I wanted to add that persecution of the Jewish is persecution of Christians. Juedism is the Mother religon of Christianity and also of Islam. Our Jewish and Moslem brothers and sisters only missed out on the full understanding of who Jesus Christ was and is. The Moslems also had a problem understanding how we could worship God the Father, God the Son and God the Holy Ghost to them that seemed like we believe in three Gods not one. The unity of the Holy Trinity three in one one in three seems counter intuitive. I have difficulty explaining it and I believe it. In fact I think we frequently get into trouble when we insist on explaining some things like how the wine and bread are actually factually the body and blood of Christ.

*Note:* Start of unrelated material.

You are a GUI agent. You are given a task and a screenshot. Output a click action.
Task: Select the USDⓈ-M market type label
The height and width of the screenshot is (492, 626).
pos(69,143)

Its possible I suppose that transmutation is the right explaination of how that is done but I really don’t think its that important to explain it I just have to accept it and I will let God solve that problem. IF God thinks its that important for me to know how its done I figure He’ll let me in on how it works.

On transfiguration day I suspect that we may be more than a little surprised and maybe dismayed at who does and who does not make the cut. Christ said, “My fathers mansion has many rooms”. I wonder what that means for real but I hope it means that just as our political parties like to describe themselves as being big tents with room for if not all then room for most anyway; God’s mansion may have rooms for all flavors of believers . . . Maybe, maybe not. Again that’s Gods problem and we should let Him work it out. It will be interesting to see how it it works out . . . I think.